The blanc de blancs was crisp and perfect but golf was happening way too close for comfort and there was a man in a polo drinking a Bud Light (in NAPA!) a few tables away who was yelling into his cell phone and kept saying “That’s how I roll.”

(It turned out to be a blessing in disguise because M. uses the phrase “ironically” waaaay too much and it’s secretly driven me nuts. “See!” I said, “That’s what you sound like,” and I think that will be the last I hear of that.)

We got out of there as quickly as we could. Drove to Yountville and passed The French Laundry, which I stared at like it was a holy oasis because as every good foodie knows it is LEGENDARY and THE BEST IN AMERICA, et cetera, et cetera, and there it was: SO CLOSE and yet SO FAR.*

(A few years ago, M. ate lunch there, and although he takes issue with Chef Thomas Keller’s overly-refined style, he has said to me many times, “You have to eat there at some point and we’ll make sure you do,” and of course I wholeheartedly agreed. But, sadly, it wasn’t going to be this trip because lunch would have eaten up most of the day, leaving no time for wineries, and a dinner reservation was just out of the question.)

So we drove right past the Laundry and I didn’t pout one bit. Nope, no sir. Instead, we headed for Keller’s upscale-but-much-less-so alternative, Bouchon. A place many people would be thrilled to visit. But my heart had snagged at the pretty cottage down the road. As I opened the restaurant door, I said to M., with all the audacity of hope that true love affords, “I want to go The French Laundry.”

He looked me in the eye, took a deep breath, and said, “Okay.”

(I LOVE THIS MAN.)

So we went back to the parking lot and he changed into a suit and I into a cocktail dress (right there! in the parking lot!), and, giddy with the lunacy of it all, we walked into the place where frickin’ Anthony Bourdain and Mario Batali have to wait for reservations like everyone else, and asked, on a Friday evening at 7 pm, if they had a table for two.

They didn’t laugh at us, for which I am grateful, and instead took his name and sent us back to Bouchon to have cocktails and wait for … a sign from the gods?! I mean, a phone call just seems anti-climactic. But lo! an hour later they DID call and said they had a table and I’m pretty sure we high-fived each other and maybe I did a jig because what?! Who DOES this?!

***


{A view into the preternaturally calm kitchens.}

So. Dinner at The French Laundry. I mean … yeah. Words fail. The meals we had at Corton and Blue Hill at Stone Barns were (marginally) better, but c’mon, it’s The French Laundry and the magnitude of that fact is infused in every bite and every elegant gesture. And the experience was made all the better by the way we got in: storming the castle diffused the stuffiness and made it an almost illicit thrill. (The waitstaff could barely conceal their shock that we were able to walk in.)

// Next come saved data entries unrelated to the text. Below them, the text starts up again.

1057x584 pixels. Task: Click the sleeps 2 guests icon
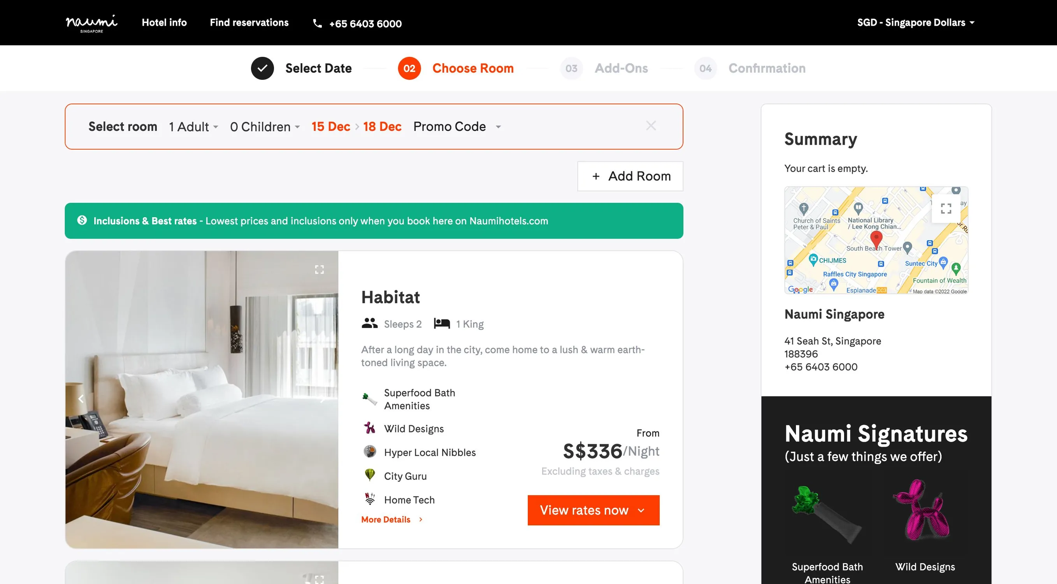[x=369, y=323]

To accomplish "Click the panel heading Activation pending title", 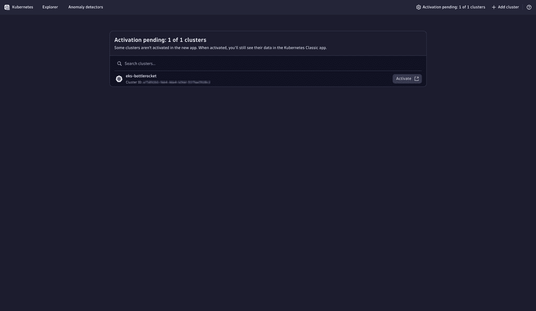I will click(160, 40).

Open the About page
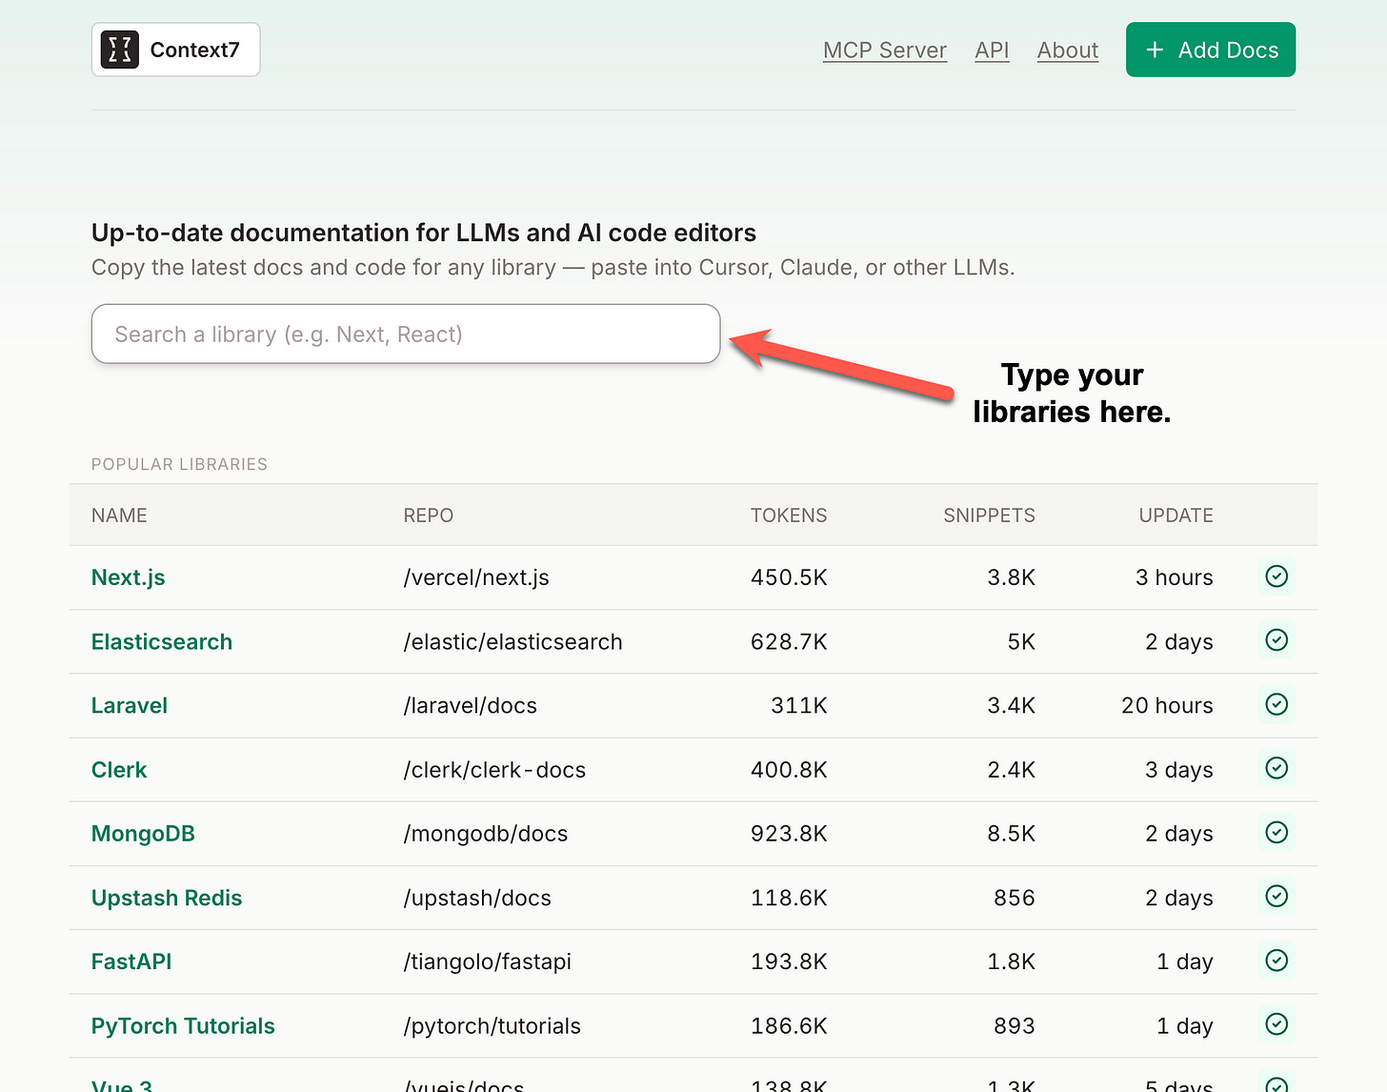pyautogui.click(x=1068, y=51)
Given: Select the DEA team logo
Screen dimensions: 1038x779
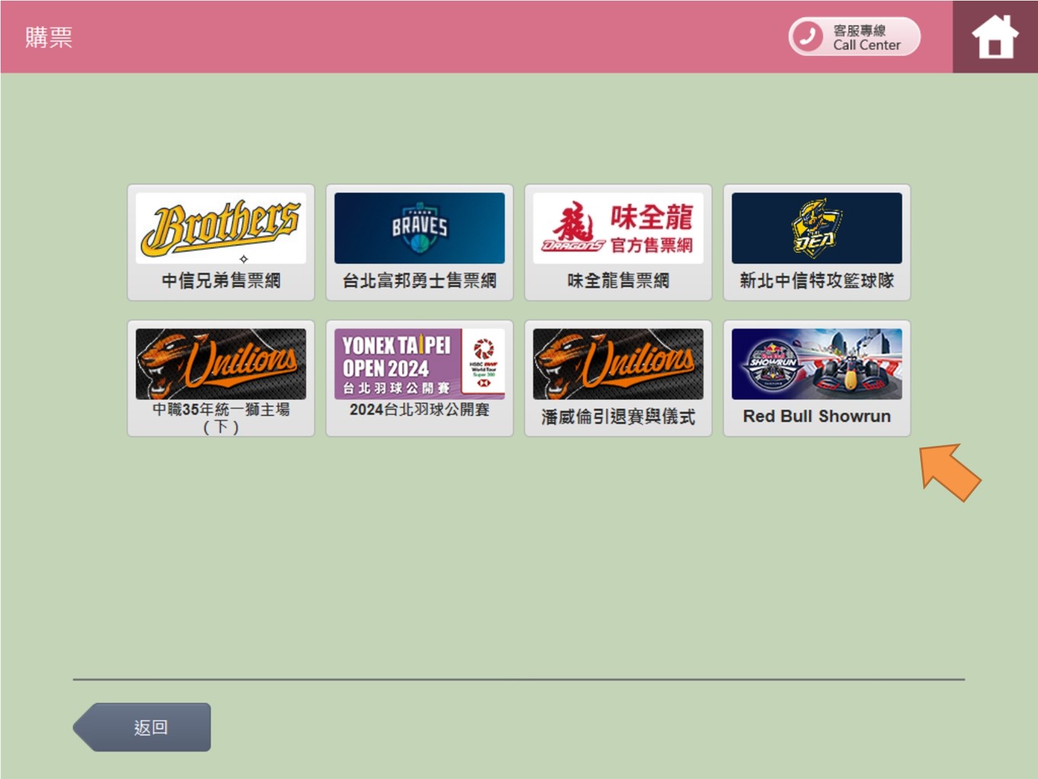Looking at the screenshot, I should (x=816, y=227).
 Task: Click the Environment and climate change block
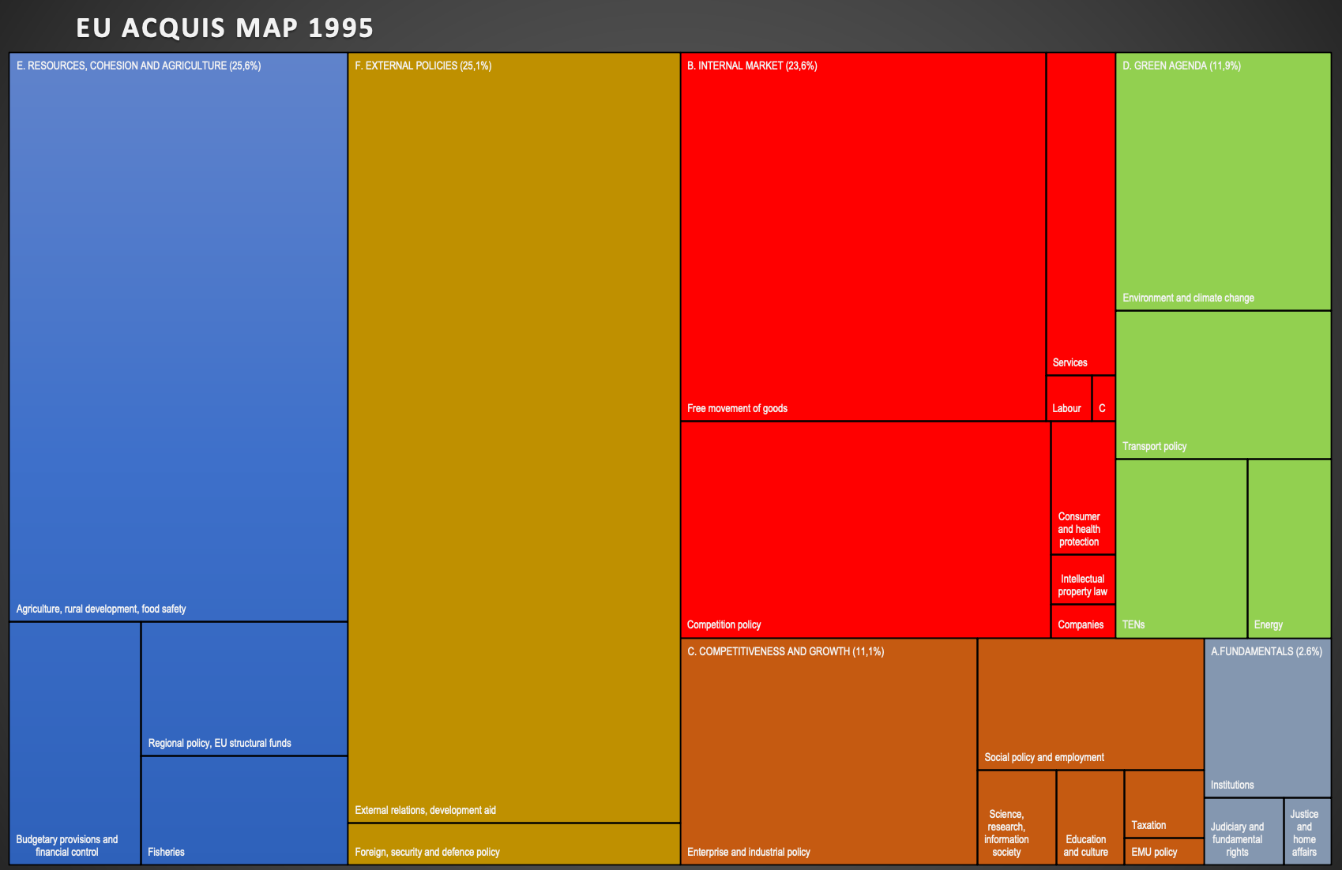[1223, 182]
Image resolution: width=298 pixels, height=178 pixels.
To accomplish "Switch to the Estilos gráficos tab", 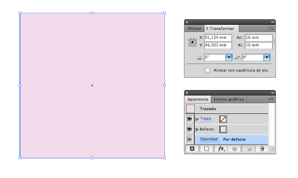I will coord(229,100).
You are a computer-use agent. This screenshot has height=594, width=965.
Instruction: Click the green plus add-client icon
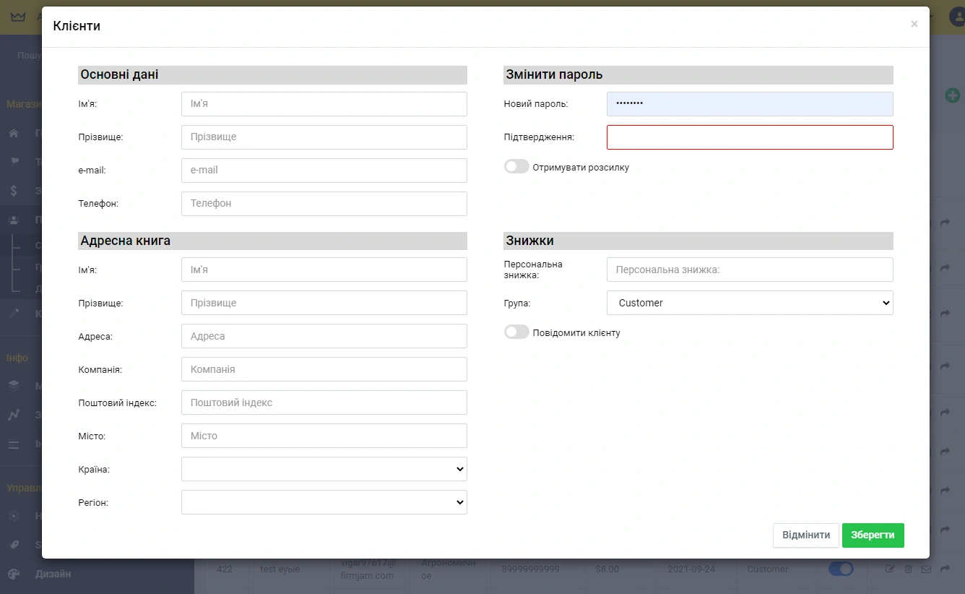952,95
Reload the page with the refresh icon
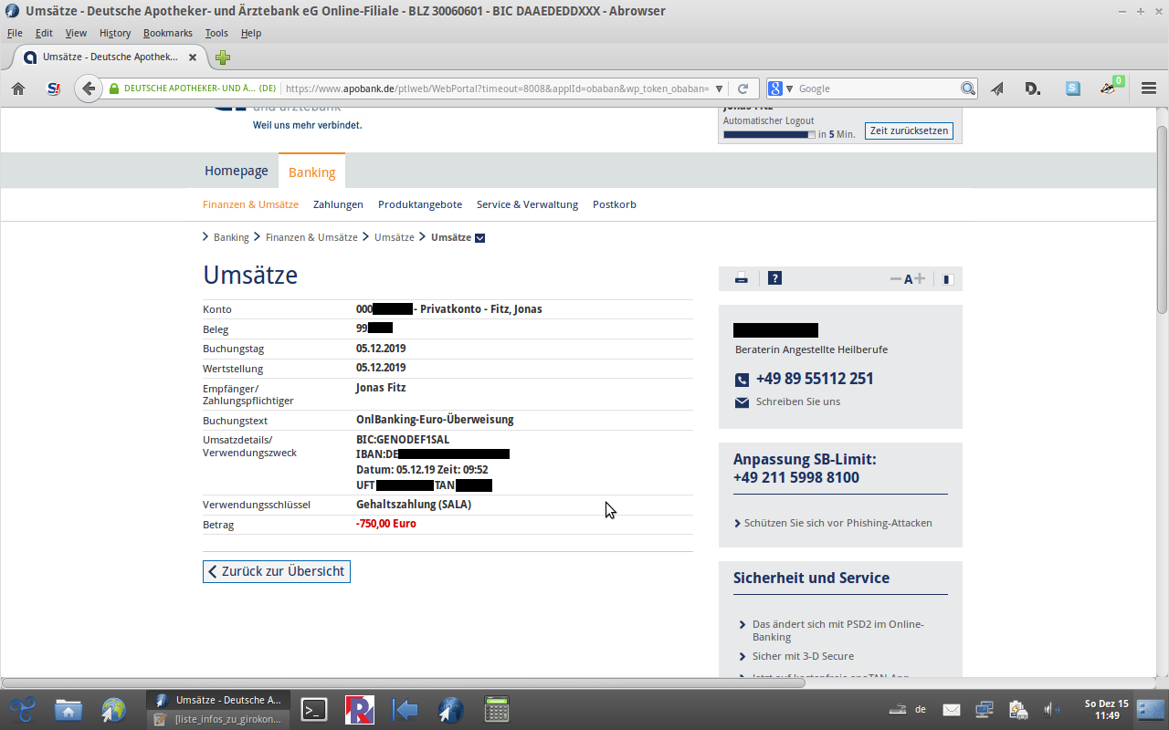 pyautogui.click(x=743, y=89)
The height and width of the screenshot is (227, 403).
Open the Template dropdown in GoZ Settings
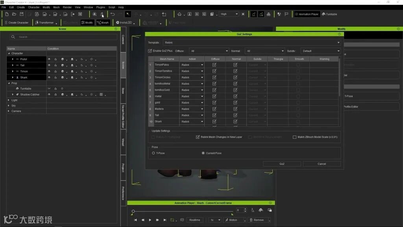coord(252,43)
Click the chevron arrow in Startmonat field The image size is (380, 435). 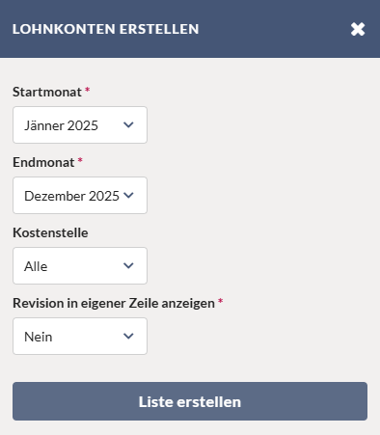tap(128, 124)
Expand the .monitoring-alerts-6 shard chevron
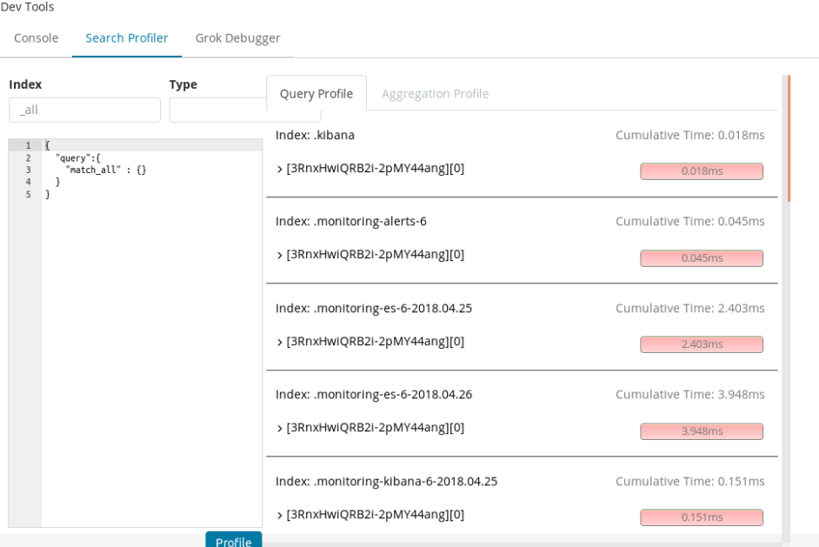This screenshot has height=547, width=819. coord(279,256)
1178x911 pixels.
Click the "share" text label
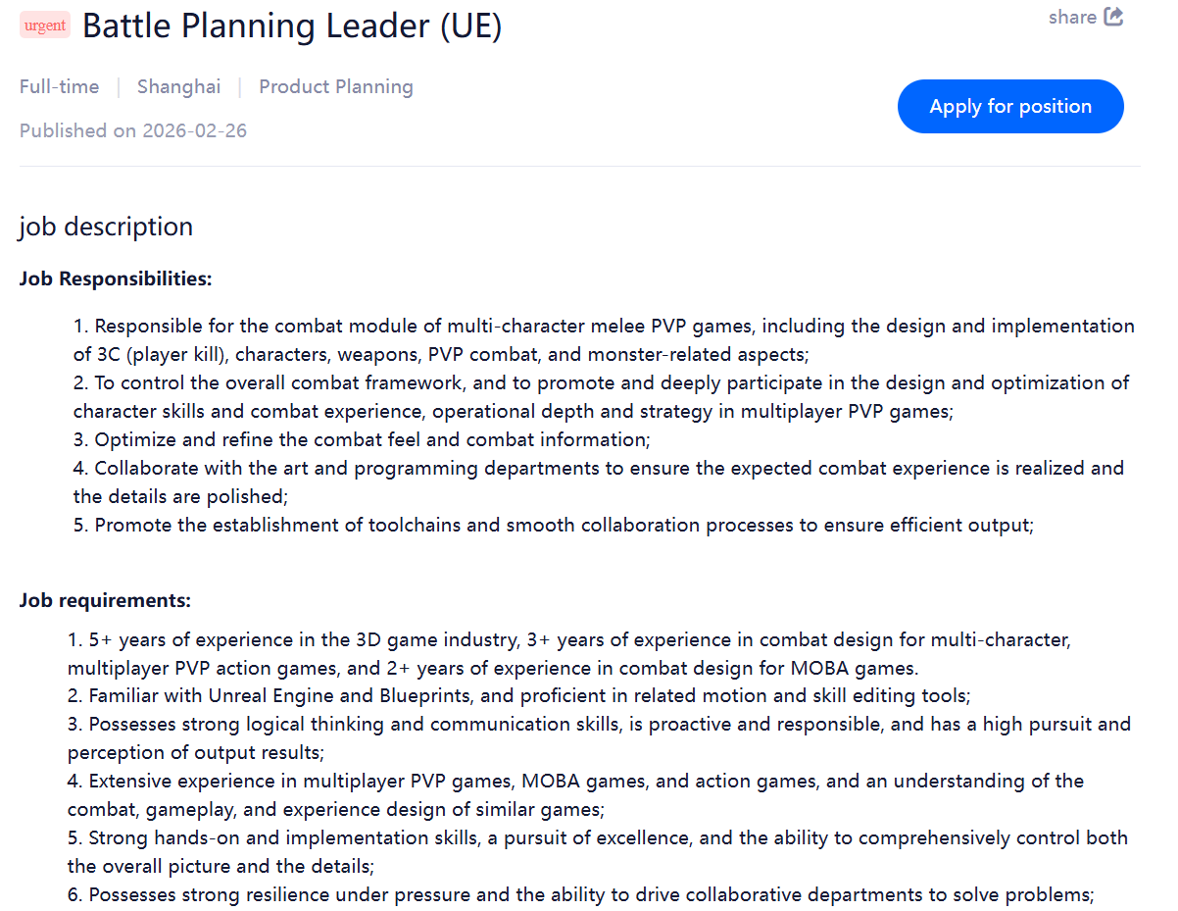(1072, 17)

I can only offer a visual taste…

{The infamous Oysters and Pearls, every bit as good as everyone says.}

{Foie gras with three salts.}

{Butter-poached lobster.}

{Lamb and duck, cooked sous-vide.}

{The glorious composed cheese course.}

{Happy birthday to me! (Again.)}

{A veritable candy store to choose from.}

… and there were many more courses and amouse bouches and champagne and one particularly spectacular wine that was older than HIM!

The meal ended at 1 am and then my hero drove to our next set of marvelous adventures in SF. (Though of course it felt like we were flying … and we still haven’t touched ground.)

* The Soul of a Chef: The Pursuit of Perfection by Michael Ruhlman first piqued my fascination with the Laundry.